══ Raw records
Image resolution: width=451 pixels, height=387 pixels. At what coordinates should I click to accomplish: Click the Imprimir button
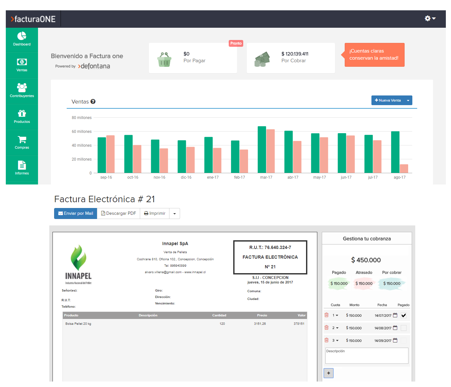(x=155, y=213)
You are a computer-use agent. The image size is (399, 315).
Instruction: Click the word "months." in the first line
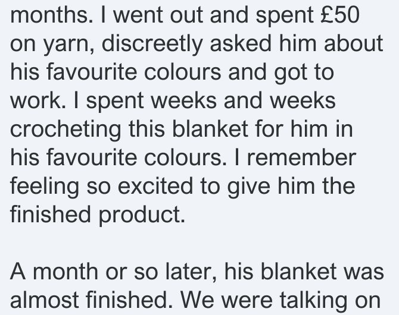(52, 15)
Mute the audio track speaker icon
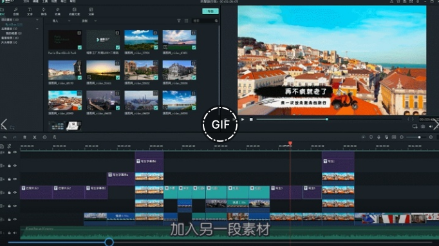 tap(15, 233)
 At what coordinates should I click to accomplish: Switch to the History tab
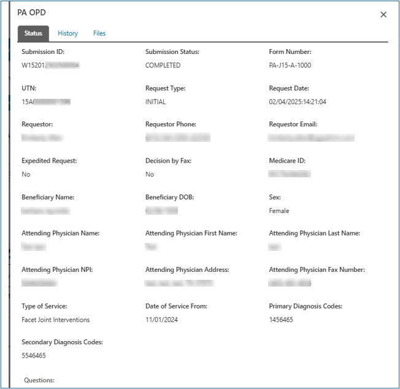coord(67,33)
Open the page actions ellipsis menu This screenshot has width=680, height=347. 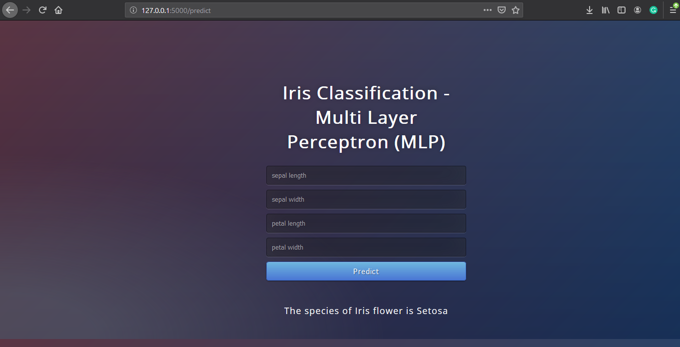pos(488,10)
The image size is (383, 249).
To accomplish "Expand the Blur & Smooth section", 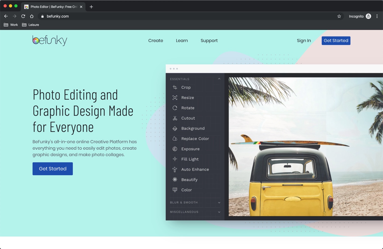I will click(x=219, y=202).
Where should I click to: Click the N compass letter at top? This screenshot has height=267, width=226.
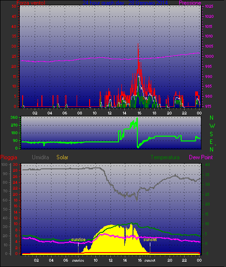click(x=212, y=117)
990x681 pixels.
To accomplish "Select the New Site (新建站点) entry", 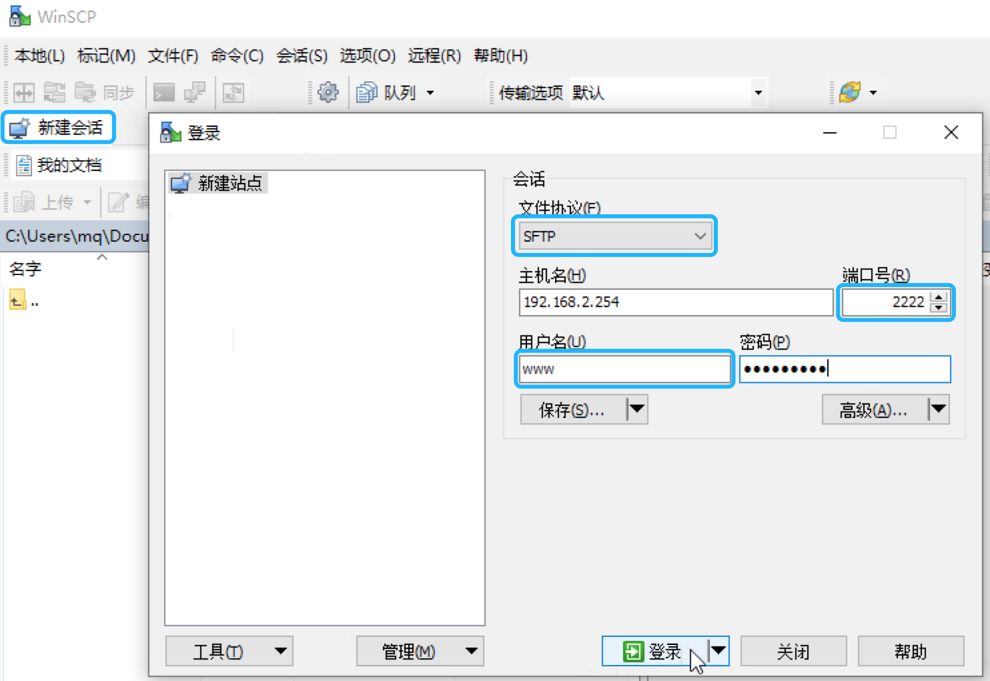I will (217, 183).
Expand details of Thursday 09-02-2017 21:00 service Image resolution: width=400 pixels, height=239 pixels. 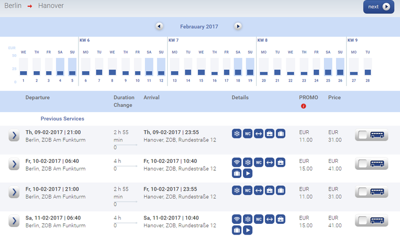pos(14,136)
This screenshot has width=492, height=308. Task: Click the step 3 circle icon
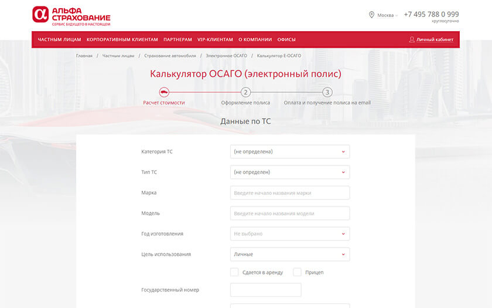pos(327,92)
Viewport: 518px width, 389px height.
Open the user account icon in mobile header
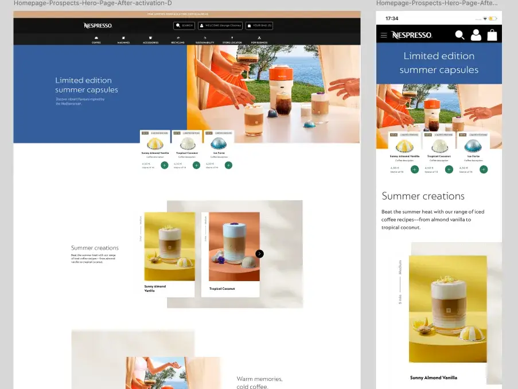(476, 35)
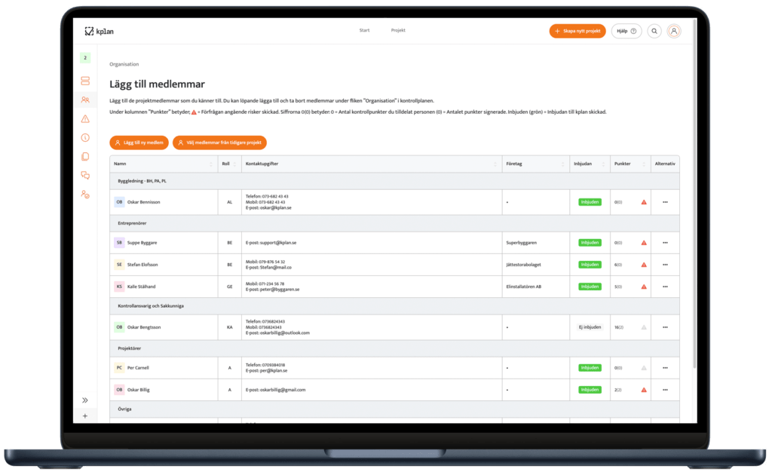Switch to the Projekt tab

[x=398, y=30]
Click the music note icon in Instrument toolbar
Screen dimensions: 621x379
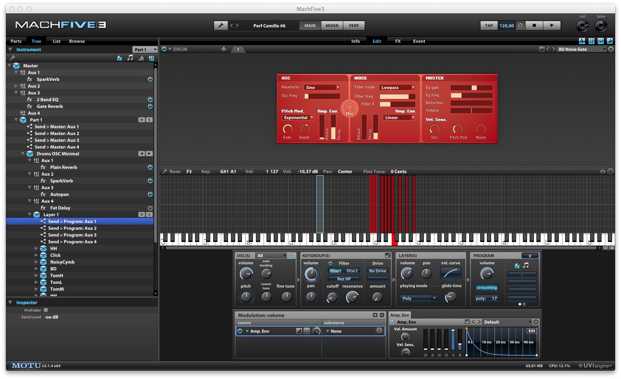point(130,58)
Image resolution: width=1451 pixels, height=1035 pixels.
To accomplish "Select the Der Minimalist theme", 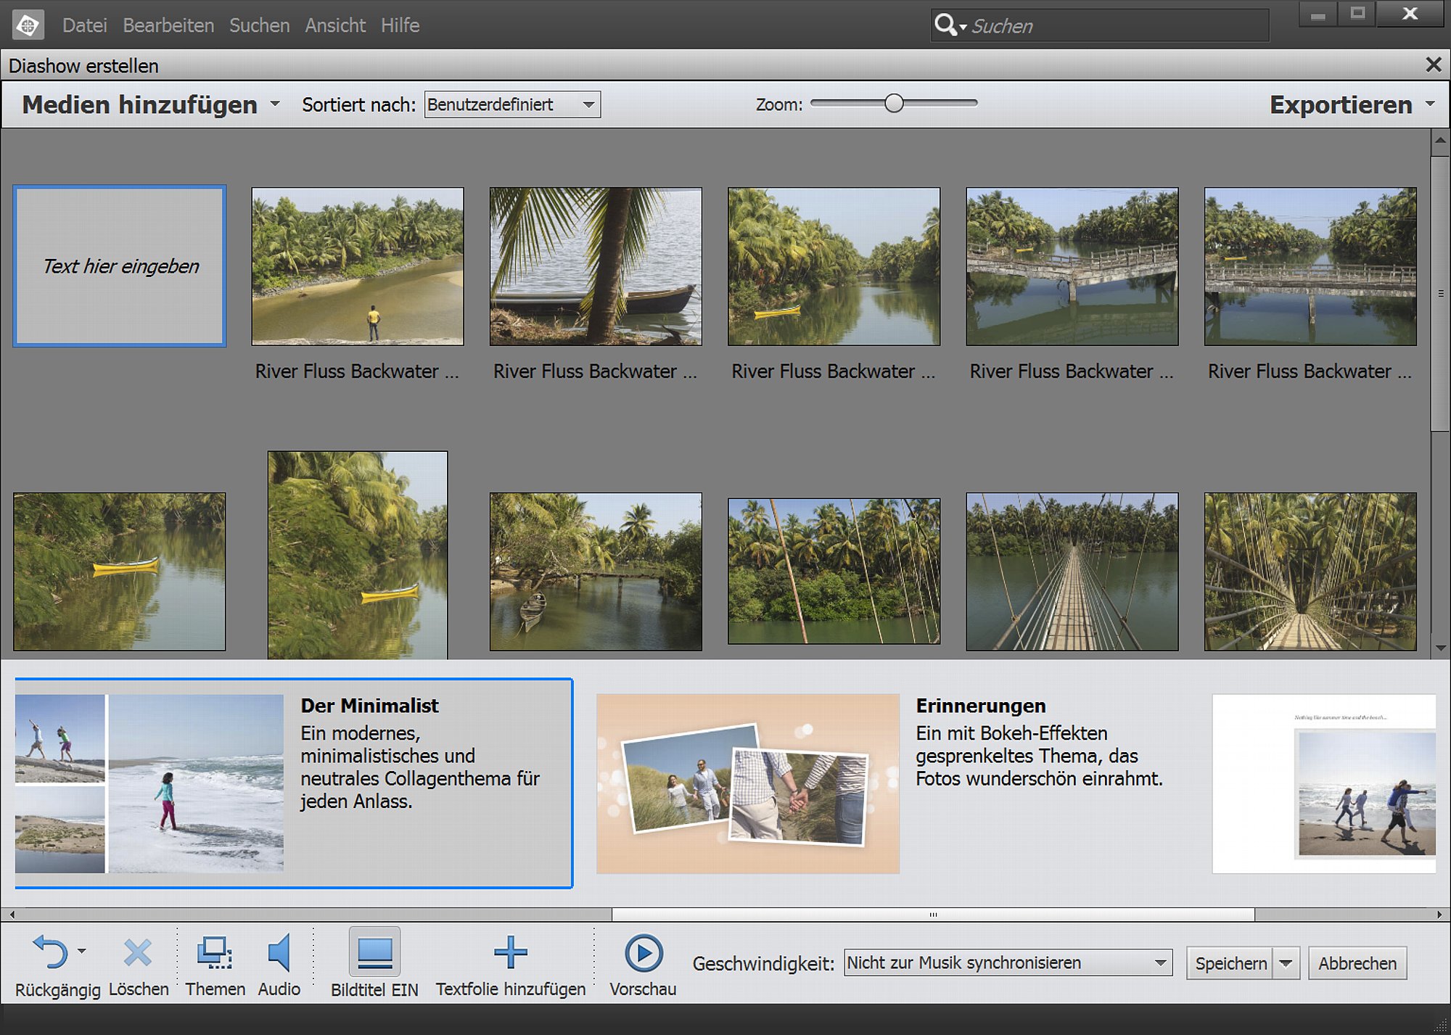I will [x=294, y=783].
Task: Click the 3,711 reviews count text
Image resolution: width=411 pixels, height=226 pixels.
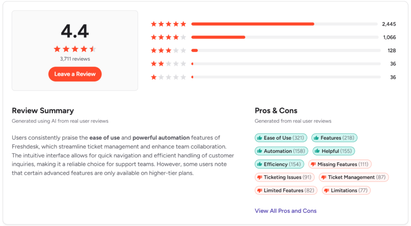Action: [75, 59]
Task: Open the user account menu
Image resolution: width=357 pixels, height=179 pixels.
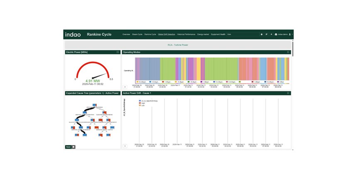Action: tap(291, 35)
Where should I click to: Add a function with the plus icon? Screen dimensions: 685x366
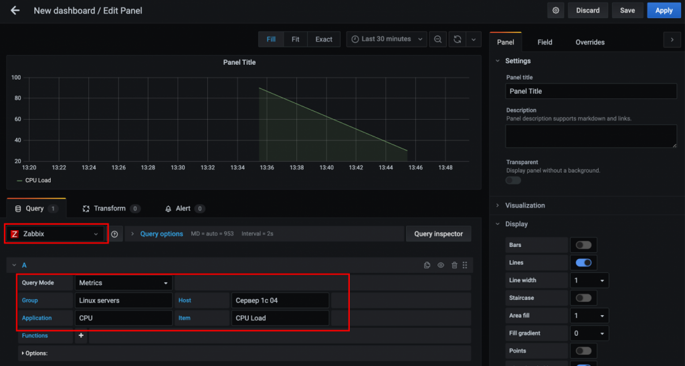(x=81, y=335)
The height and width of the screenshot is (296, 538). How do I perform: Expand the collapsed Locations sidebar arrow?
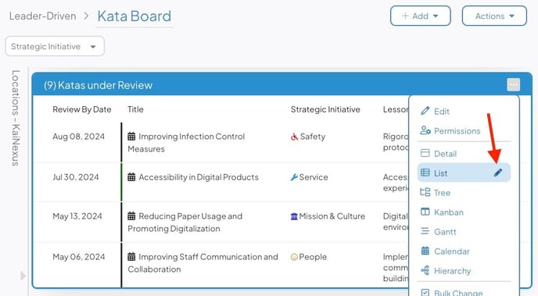coord(23,276)
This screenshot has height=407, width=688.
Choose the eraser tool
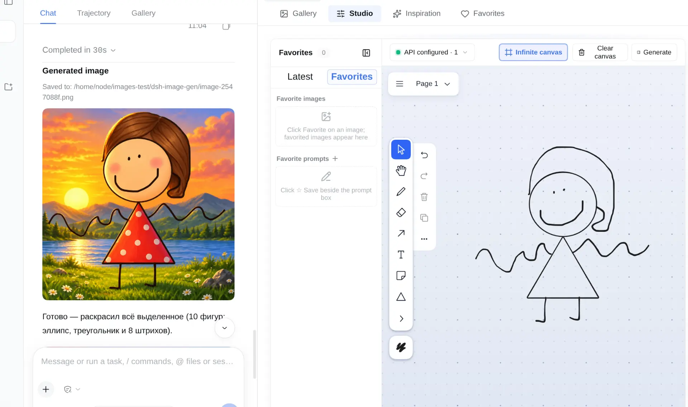401,212
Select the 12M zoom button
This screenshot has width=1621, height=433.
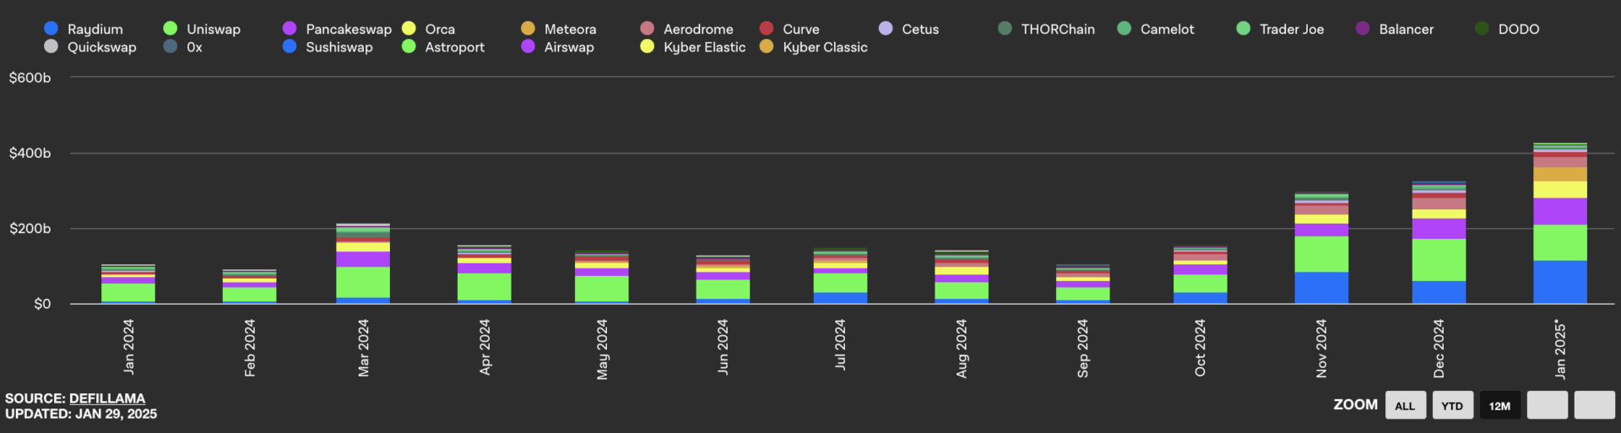[1499, 406]
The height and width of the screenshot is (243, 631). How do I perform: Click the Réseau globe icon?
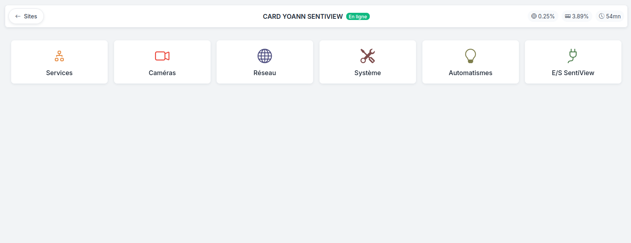(x=265, y=56)
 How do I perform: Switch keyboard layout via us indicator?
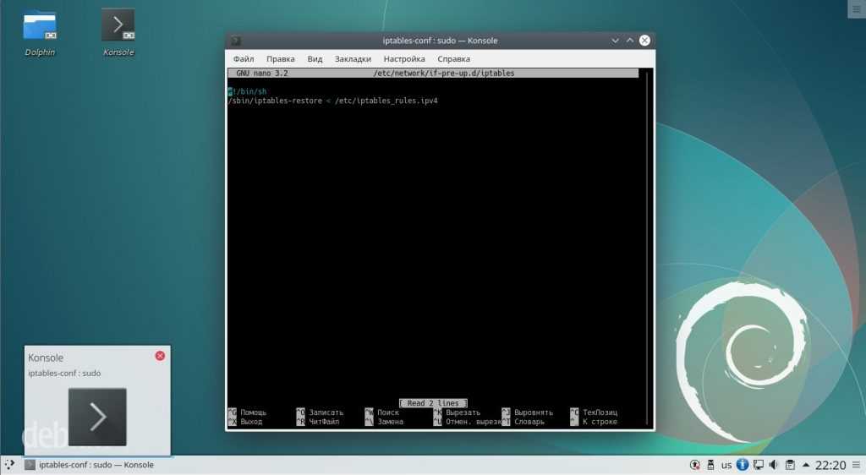pyautogui.click(x=726, y=465)
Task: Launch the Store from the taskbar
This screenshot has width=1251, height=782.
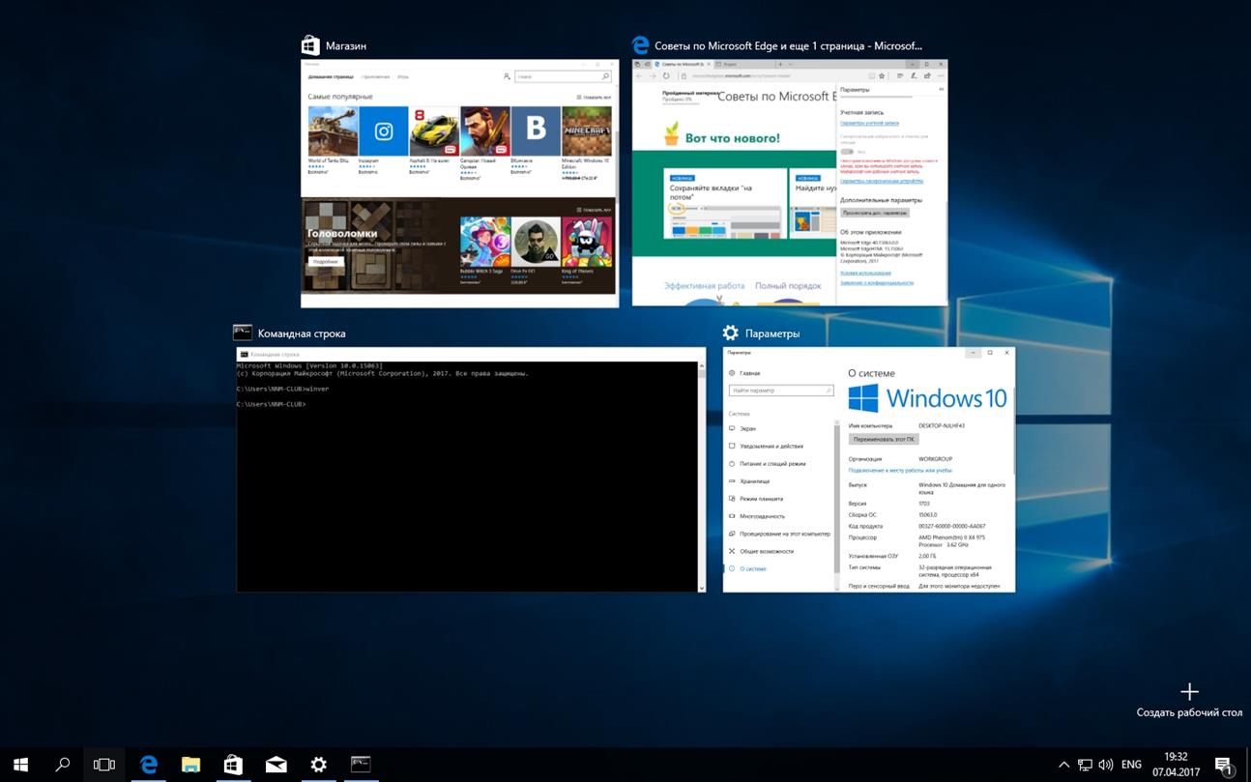Action: pos(233,764)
════
• _Problem to solve_
Find each line in the entries above that contains the word "Task" and copy those lines.

• _Full answer_
This screenshot has width=492, height=308. Task: Click the step 3 circle icon
Task: Click the 3,711 reviews count text
Task: Open the user account menu
Task: Launch the Store from the taskbar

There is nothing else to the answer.